C++ 中的内存序

C++ 中的内存序
cpp memory order

Created: 2024-06-29T11:08+08:00
Published: 2024-11-15T17:41+08:00
Categories: C-CPP

单核访存模型
多核访存模型与 sequentially consistency
x86-TSO(x86 Total Store Order)
- none-sequential write-read
- total order
ARM/POWER Relaxed Memory Model
- none-sequential write-write
DRF
Acquire-Release 得名
C++11 的内存序
volatile 不能保证多线程的同步

单核访存模型

最早的时候，处理器只有单核（single core processor），编译器可以重排线程的代码，core 通过多发射同时执行多条指令。
比如同时执行两条 store 指令，其中一条的 store 可能更快地执行完。

这些指令重排与指令并行的优化对于单线程程序是有效的，因为它不影响程序的 output。

int a = x;
int b = y;

printf("a: %d\n", a);
printf("b: %d\n", b);

比如上面的程序，汇编指令中 load a、load b 无论谁先完成都无所谓，只需要最后 printf 是按顺序的就好了。

单核访存模型

单核处理器看起来就像每次执行一条指令，store 总是写入到 memory 后，才可以执行下一条指令。

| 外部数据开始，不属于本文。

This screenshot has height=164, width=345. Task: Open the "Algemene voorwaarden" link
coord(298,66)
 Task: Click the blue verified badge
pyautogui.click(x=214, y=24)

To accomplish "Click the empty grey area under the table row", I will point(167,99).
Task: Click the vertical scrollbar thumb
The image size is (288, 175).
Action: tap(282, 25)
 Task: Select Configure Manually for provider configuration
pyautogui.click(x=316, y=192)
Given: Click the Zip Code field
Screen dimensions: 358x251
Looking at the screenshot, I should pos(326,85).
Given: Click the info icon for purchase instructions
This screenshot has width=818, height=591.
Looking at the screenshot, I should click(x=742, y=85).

多核访存模型与 sequentially consistency

多核访存模型

多核处理器时代就改变了这一切，最松散的内存模型如下：

一个 core 对内存的写入，其他 core 需要一段时间 load 才能读取到该值
一个 core 写入内存后，不同的 core 可能需要经过不同的时间后 load 才能读取到该值

这样的内存模型就非常松散，考虑下面的程序^[1]，

// program: if-done-print-x

int x = 0, done = 0 // global

// Thread 1           // Thread 2
x = 1;                while(done == 0) { /* loop */ }
done = 1;             print(x);

t1 因为指令并行，导致内存中 done 写入 1，并且在极短的时间内，其他线程就得知了 done 被修改
t2 得知 done 为 1 后，就要读取 x，
此时 x=1 可能因为还在执行，所以 t2 print 0；
也可能 x=1 已经写入到内存，但是需要过很长的时间，才能被其他线程得知，所以 t2 还是 print 0

这就和程序员看到的代码不一样了，程序员本来希望有一种最严格的内存模型，符合如下规则：

read、write、rmw（read-modify-write 如 CAS）都是原子性的，不可分割，
单线程内，所有的 read、write、rmw 都是顺序执行。后面的指令总是要等待前面的指令完成才可以执行
每次只能有一个线程访存
线程对内存的写入立刻对其他线程可见。比如 Thread A 执行 x=1 写入完成后，Thread B 读取 x 必然为 1，不需要任何等待。

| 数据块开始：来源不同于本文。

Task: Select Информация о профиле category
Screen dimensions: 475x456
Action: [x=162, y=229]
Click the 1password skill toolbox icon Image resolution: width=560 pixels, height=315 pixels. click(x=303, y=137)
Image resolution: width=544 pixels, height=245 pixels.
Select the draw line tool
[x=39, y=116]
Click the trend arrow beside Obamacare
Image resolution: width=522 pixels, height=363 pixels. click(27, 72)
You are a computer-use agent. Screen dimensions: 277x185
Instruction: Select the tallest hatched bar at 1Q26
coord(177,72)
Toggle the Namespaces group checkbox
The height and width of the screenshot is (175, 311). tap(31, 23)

sequential-consistency-model

Wikipedia 将其归结为线程内部的指令是 sequence，以及 global 指令执行也是 sequence。

这样的话，就可以保证上述 if-done-print-x 程序总是可以 print 1。

x86-TSO(x86 Total Store Order)

本部分来自 https://research.swtch.com/hwmm#x86

作者写得非常清楚，可惜是英语，有些东西用中文表达起来本就拗口，用英文就更乱了。

mem-TSO

x86-TSO 的内存模型约束如下：

每个 thread 的写入先写入一个自己的 write-queue
每个 thread 读取先查看自己的 write-queue，找不到就看内存
每个 thread 无法得知其他 thread 的 write-queue 内容
所有 thread 的 write queue 对 memory 的写入是 sequence 且原子的。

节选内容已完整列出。